⟨

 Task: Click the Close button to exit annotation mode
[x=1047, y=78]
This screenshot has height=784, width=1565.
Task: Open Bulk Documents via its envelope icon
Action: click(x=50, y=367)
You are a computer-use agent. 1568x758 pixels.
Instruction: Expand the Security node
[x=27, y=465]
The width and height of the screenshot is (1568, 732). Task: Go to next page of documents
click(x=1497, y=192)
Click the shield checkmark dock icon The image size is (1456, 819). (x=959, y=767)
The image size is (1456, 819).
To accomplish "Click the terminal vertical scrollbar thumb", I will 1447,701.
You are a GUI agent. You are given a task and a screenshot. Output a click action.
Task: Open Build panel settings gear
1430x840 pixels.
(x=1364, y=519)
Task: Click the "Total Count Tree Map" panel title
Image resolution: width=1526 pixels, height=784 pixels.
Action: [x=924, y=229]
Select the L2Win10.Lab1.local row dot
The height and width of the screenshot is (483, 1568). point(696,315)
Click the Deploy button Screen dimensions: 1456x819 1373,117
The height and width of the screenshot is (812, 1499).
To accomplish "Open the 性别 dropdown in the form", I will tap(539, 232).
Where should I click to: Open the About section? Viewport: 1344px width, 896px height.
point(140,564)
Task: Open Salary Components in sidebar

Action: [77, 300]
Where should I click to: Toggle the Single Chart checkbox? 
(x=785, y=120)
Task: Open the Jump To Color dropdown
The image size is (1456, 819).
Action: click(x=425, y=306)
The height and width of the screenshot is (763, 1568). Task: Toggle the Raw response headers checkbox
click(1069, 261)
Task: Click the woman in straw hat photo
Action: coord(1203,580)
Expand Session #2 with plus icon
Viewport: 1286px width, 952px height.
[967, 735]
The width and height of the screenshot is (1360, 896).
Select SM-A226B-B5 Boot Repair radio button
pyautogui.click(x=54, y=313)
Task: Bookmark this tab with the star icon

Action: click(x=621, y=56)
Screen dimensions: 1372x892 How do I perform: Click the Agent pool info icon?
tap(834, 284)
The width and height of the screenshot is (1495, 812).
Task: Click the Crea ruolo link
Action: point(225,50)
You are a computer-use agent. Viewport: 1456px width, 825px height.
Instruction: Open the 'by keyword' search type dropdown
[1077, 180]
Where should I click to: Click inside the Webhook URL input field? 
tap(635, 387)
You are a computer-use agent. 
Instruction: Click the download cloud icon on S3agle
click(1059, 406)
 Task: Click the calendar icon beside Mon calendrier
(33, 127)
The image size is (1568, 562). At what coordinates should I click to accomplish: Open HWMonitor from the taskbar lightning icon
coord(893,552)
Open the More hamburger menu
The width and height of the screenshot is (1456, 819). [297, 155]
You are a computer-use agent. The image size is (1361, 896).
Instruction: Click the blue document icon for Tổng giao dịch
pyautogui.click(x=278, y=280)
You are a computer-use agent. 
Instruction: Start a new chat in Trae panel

⟩

• [Work item]:
Please retype every entry above exactly as it stands.

• [Output]:
 Task: Click the Close button to exit annotation mode
[x=1047, y=78]
This screenshot has height=784, width=1565.
Task: Open Bulk Documents via its envelope icon
Action: click(x=50, y=367)
You are a computer-use agent. 1568x758 pixels.
Instruction: Expand the Security node
[x=27, y=465]
The width and height of the screenshot is (1568, 732). Task: Go to next page of documents
click(x=1497, y=192)
Click the shield checkmark dock icon The image size is (1456, 819). (x=959, y=767)
The image size is (1456, 819).
To accomplish "Click the terminal vertical scrollbar thumb", I will 1447,701.
You are a GUI agent. You are given a task and a screenshot. Output a click action.
Task: Open Build panel settings gear
1430x840 pixels.
(x=1364, y=519)
Task: Click the "Total Count Tree Map" panel title
Image resolution: width=1526 pixels, height=784 pixels.
Action: [x=924, y=229]
Select the L2Win10.Lab1.local row dot
The height and width of the screenshot is (483, 1568). point(696,315)
Click the Deploy button Screen dimensions: 1456x819 1373,117
The height and width of the screenshot is (812, 1499).
To accomplish "Open the 性别 dropdown in the form", I will tap(539, 232).
Where should I click to: Open the About section? Viewport: 1344px width, 896px height.
point(140,564)
Task: Open Salary Components in sidebar

Action: [77, 300]
Where should I click to: Toggle the Single Chart checkbox? 
(x=785, y=120)
Task: Open the Jump To Color dropdown
The image size is (1456, 819).
Action: click(x=425, y=306)
The height and width of the screenshot is (763, 1568). Task: Toggle the Raw response headers checkbox
click(1069, 261)
Task: Click the woman in straw hat photo
Action: coord(1203,580)
Expand Session #2 with plus icon
Viewport: 1286px width, 952px height.
[967, 735]
The width and height of the screenshot is (1360, 896).
Select SM-A226B-B5 Boot Repair radio button
pyautogui.click(x=54, y=313)
Task: Bookmark this tab with the star icon

Action: click(x=621, y=56)
Screen dimensions: 1372x892 How do I perform: Click the Agent pool info icon?
tap(834, 284)
The width and height of the screenshot is (1495, 812).
Task: Click the Crea ruolo link
Action: point(225,50)
You are a computer-use agent. Viewport: 1456px width, 825px height.
Instruction: Open the 'by keyword' search type dropdown
[1077, 180]
Where should I click to: Click inside the Webhook URL input field? 
tap(635, 387)
You are a computer-use agent. 
Instruction: Click the download cloud icon on S3agle
click(1059, 406)
 Task: Click the calendar icon beside Mon calendrier
(33, 127)
The image size is (1568, 562). At what coordinates should I click to accomplish: Open HWMonitor from the taskbar lightning icon
coord(893,552)
Open the More hamburger menu
The width and height of the screenshot is (1456, 819). [297, 155]
You are a computer-use agent. The image size is (1361, 896).
Instruction: Click the blue document icon for Tổng giao dịch
pyautogui.click(x=278, y=280)
You are a computer-use agent. 
Instruction: Start a new chat in Trae panel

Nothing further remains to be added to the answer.